It had been nearly a year since I’ve been here.
So I posted. But I have no clue what happened to it. Apparently, I forgot how to publish a post. Not surprising, since I also forgot my log in.
I will try this again.
I’m not sure why I haven’t blogged. It’s not that I haven’t wanted to or needed to, but I just haven’t been able to come here. I’m not sure exactly why.
My last post (you know, that I actually managed to publish) was after our zero fertilization with our last IVF cycle.
But I didn’t quit. I couldn’t. I wasn’t done. I couldn’t walk away.
So we did a donor egg cycle. It was not without ups and downs.
But it worked.
I am 29 weeks pregnant with a baby boy.
He was conceived with donor eggs as well as donor sperm as it seems that we are both broken beyond repair. We were rejected from the DE program based on Mr. Wonderful’s stellar sperm. We also learned his DNA fragmentation levels were quite high and that could have been what led to the zero fertilization with our last two cycles. He made the decision to use donor sperm. It was a tough call to make, for many reasons, but mostly, I worried how a child might feel who was conceived from both donor eggs and donor sperm.

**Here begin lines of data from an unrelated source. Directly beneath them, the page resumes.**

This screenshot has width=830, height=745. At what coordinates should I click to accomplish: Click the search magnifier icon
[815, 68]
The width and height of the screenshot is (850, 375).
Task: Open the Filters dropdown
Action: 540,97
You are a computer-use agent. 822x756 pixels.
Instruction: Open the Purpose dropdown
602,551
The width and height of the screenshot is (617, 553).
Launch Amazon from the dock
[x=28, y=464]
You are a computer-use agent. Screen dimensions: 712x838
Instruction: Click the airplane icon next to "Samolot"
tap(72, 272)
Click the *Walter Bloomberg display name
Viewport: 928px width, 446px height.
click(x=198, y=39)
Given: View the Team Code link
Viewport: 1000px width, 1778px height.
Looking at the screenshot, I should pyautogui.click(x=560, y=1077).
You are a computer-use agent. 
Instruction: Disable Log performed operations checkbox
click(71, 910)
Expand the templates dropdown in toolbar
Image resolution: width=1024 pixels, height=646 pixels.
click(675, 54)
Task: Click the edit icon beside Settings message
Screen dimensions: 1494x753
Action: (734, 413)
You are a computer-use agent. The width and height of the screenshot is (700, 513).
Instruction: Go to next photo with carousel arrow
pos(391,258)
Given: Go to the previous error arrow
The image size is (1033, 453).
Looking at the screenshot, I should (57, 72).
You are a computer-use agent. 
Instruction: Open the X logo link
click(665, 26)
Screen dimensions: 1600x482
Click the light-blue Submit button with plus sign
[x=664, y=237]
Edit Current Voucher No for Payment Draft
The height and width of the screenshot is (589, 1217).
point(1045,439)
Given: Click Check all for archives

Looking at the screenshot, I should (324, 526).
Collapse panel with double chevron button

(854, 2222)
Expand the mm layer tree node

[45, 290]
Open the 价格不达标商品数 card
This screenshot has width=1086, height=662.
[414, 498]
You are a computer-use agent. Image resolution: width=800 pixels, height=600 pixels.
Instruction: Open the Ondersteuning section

We have made the decision not to share our son’s origins with anyone right now. I have family members who would treat him differently, especially with K being a fully biological child. We will allow it to be his decision if he wants people to know about his origins. To us, he is no less our child than his sister. He is our son. That’s really all that matters.
I’m still not sure what happened to my last post. Clearly I have no clue what I am doing here anymore. It may appear out of nowhere. I don’t have a clue.
I am so incredibly grateful to be where I am.
And I know I am so very lucky.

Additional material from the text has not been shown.